■ SOURCE DOCUMENT:
Some years ago, I flew cross country gliders. Darned if any one of them that got out of sight of the launch field had a Clark Y or a shoe-sole airfoil. None of them had flatplate airfoils. Would a flatplate or Clark-Y have been a winner? Who knows. The guys who thought plates or Clark-Y's would have won didn't enter the races. Or maybe they did. I got to know everyone who was any competition at all. And wasn't a one in that bunch.

I flew rat racers and Goodyear racers for a buddy for years and years. A few of his first planes had flat bottoms. We never made the finals ever the first year or so. After that sorta dismal start, we began to do everything "better". Even read up on low drag airfoils. And started making finals. Was it better engines or less drag or slicker shapes. Guys did just sand an airfoil into the wood (solid wings stand up better over many, many pit stops), but I never saw a single guy who left it flatplate or flat bottom. Until we got away from flat anything we didn't make finals. After we started streamlining almost everything we had more than a year of experience. So when we started making finals, it could have been other things that helped. But flat bottoms didn't help, nor did clark y's. Guys who race are guys who want to win. I never met one who chose a Clark-Y or flatplate to improve his speed.

■ WHAT YOU ARE ASKED TO DO:
Please list every kind of aircraft the writer of the airfoil text says they flew.

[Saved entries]
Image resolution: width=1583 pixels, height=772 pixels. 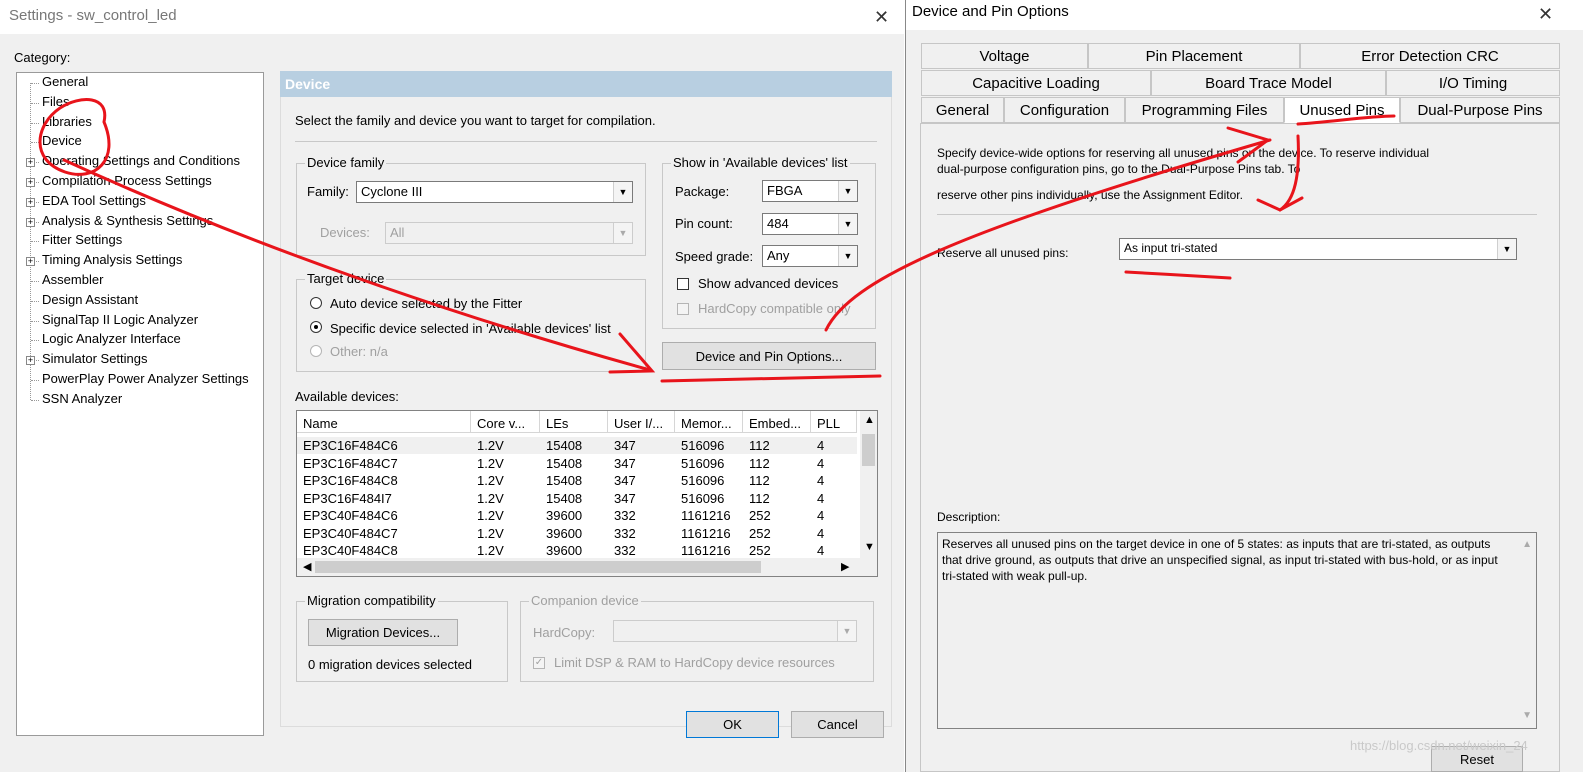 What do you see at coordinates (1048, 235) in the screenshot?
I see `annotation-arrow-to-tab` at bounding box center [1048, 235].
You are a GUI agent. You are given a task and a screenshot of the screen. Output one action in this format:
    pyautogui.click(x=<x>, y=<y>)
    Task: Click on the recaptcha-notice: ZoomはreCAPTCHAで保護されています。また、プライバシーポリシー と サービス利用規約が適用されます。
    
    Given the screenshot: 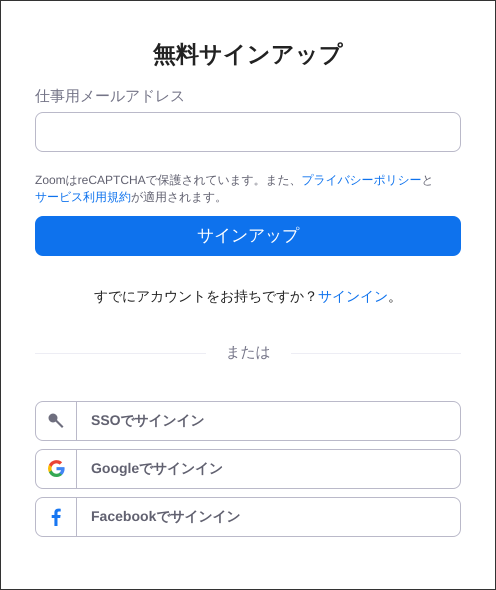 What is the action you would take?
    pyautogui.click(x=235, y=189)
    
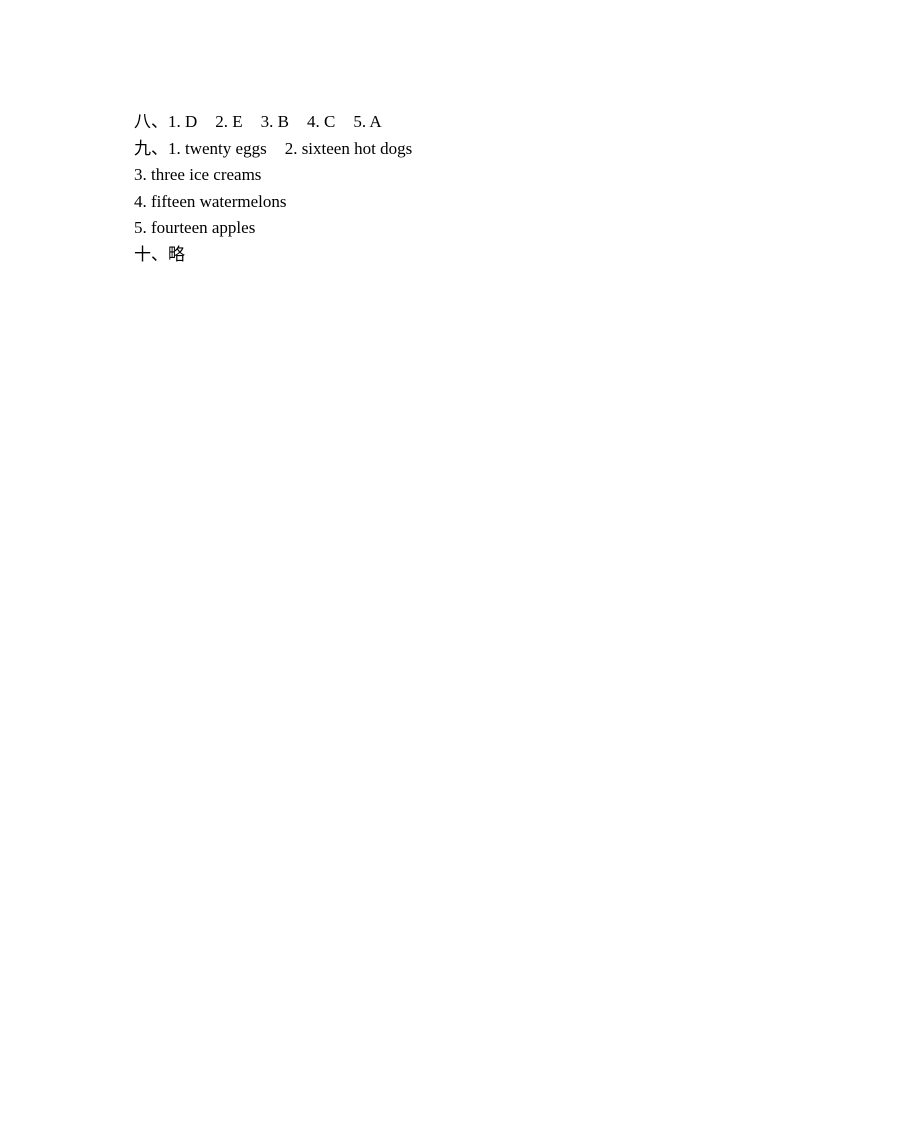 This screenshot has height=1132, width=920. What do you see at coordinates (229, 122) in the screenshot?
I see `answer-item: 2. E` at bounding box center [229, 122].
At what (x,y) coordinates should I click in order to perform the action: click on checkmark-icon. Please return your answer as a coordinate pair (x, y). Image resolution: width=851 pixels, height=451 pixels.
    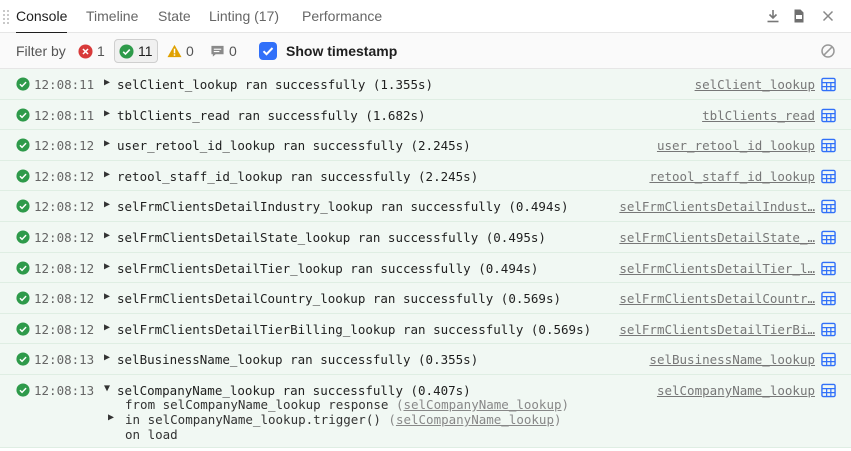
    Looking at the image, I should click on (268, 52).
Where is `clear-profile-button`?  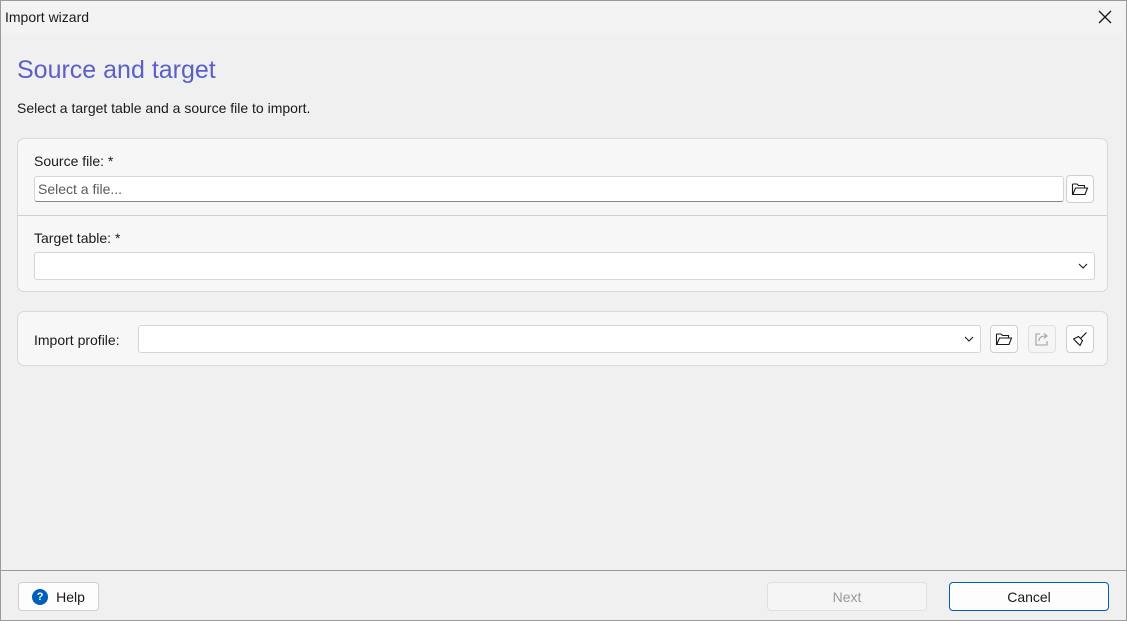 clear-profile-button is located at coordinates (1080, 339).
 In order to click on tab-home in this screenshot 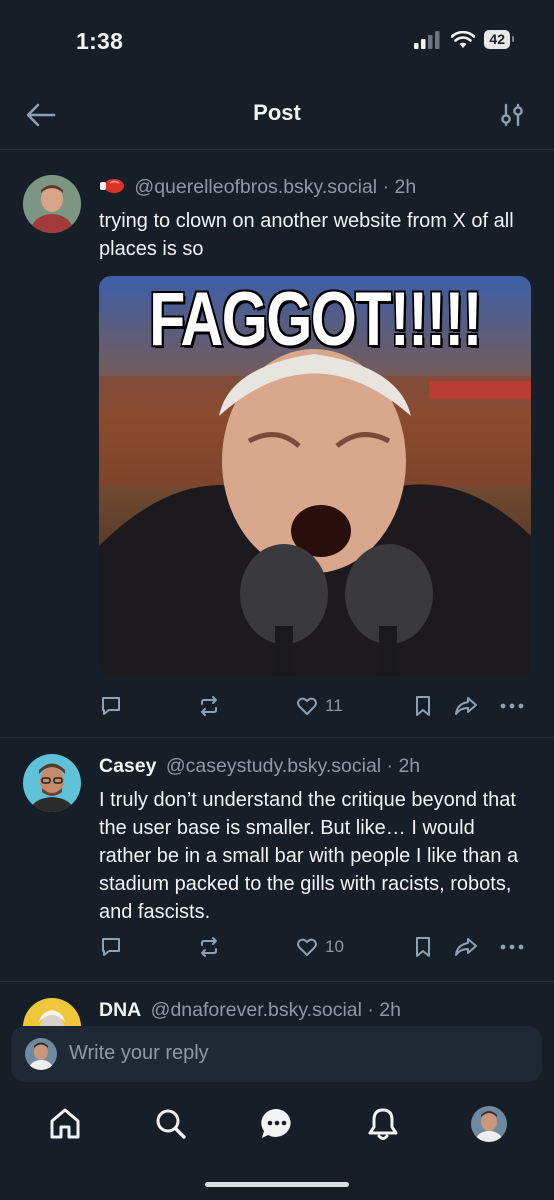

■ ANSWER TO THIS PROBLEM:
Cross country gliders, rat racers, Goodyear racers